IMF forecasts a 4.6% increase in Asia’s GDP this year.
IMF predicts a small slowdown in growth to 4.4% in 2024.
IMF: China and India are the main forces behind growth.
Risks include the fallout from U.S. and European financial crisis.
Most Asian central banks must maintain a strict monetary policy.
(Reuters) – May 2. The International Monetary Fund (IMF) upped its economic projection for Asia on Tuesday as the rebound in China supported the region’s expansion, but it also issued a warning about the dangers of chronic inflation and market instability brought on by problems in the Western banking sector.
According to the IMF, the reopening of China’s economy would be crucial for the region since the spillover to Asia is expected to be driven more by demand for goods and services than by investment. According to the IMF’s regional economic outlook report, “Asia and Pacific will be the most dynamic of the world’s major regions in 2023, primarily driven by the buoyant outlook for China and India.”
In 2023, domestic demand is anticipated to continue to be Asia’s major source of growth, much like the rest of the globe.
The IMF revised its prediction upward by 0.3 percentage points from October, expecting Asia’s GDP to rise 4.6% this year after rising 3.8% in 2022 and providing almost 70% of global growth. With growth rates of 5.2% and 5.9%, respectively, China and India will be the main drivers, but the survey predicted that growth in the rest of Asia would also peak this year.
The IMF, however, lowered its prediction for Asian growth for the next year by 0.2 percentage points to 4.4% and cautioned against risks to the outlook, including higher-than-anticipated inflation, a weakening of global demand, and the effects of stress in the U.S. and European banking sectors.
Asia remains sensitive to tighter financial conditions and to unexpected and disruptive repricing of assets, the IMF warned, even if spillovers from stress in the U.S. and European banking sectors have so far been largely limited.
A sudden rise in borrowing rates would also “significantly” raise the exposure of the region’s highly indebted business and consumer sectors, even if Asia has robust capital and liquidity buffers to fight off market shocks, it noted.
In order to reduce inflation, which might stay stubbornly high owing in part to strong domestic demand, the IMF also advised central banks throughout Asia, with the exception of Japan and China, to maintain a restrictive monetary policy.

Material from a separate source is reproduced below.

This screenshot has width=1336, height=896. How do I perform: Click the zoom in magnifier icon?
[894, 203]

“The costs of failing to bring inflation below target are likely to outweigh any benefits from keeping monetary conditions loose,” the IMF said.
A greater contraction would be more probable if there was insufficient monetary tightening in the near term to prevent excessive inflation from becoming entrenched.

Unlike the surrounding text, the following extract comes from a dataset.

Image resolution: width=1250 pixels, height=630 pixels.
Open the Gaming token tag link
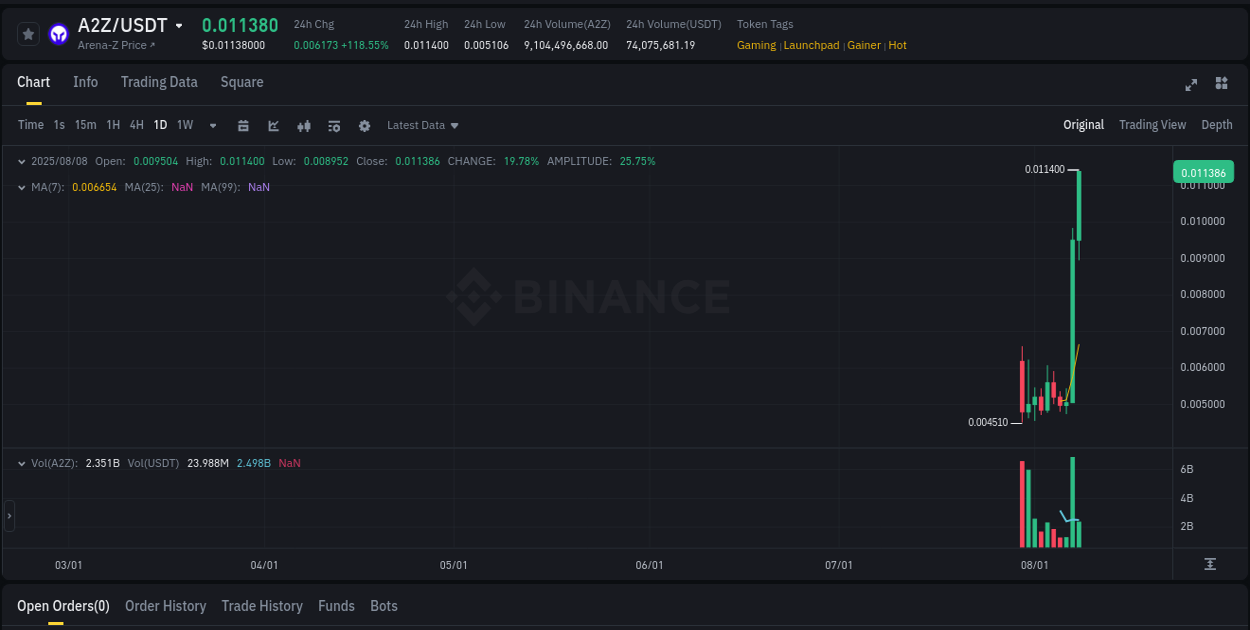coord(756,45)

While China will play a significant role in the region’s economy, the country’s real estate market still poses a danger that policymakers must address to guarantee a balanced recovery, according to the IMF.
Larger developers have generally profited from recent government initiatives to make funding for developers easier. However, Thomas Helbling, deputy head of the Asia and Pacific Department at the IMF, said that parts of China with smaller, weaker players have yet to show indications of a recovery.
At a media event in Hong Kong, Helbling said, “While the government’s (recent) effort has stabilized the market, it should proactively support the restructuring of weaker developers who are still suffering.”
Following a run of developer defaults and a decline in house sales, China’s regulators have been working to stabilize the industry, which represents a fifth of the country’s GDP.
“The rebound has not yet happened for places with weaker housing markets. To reduce possible hazards, we need further policy measures, according to Helbling.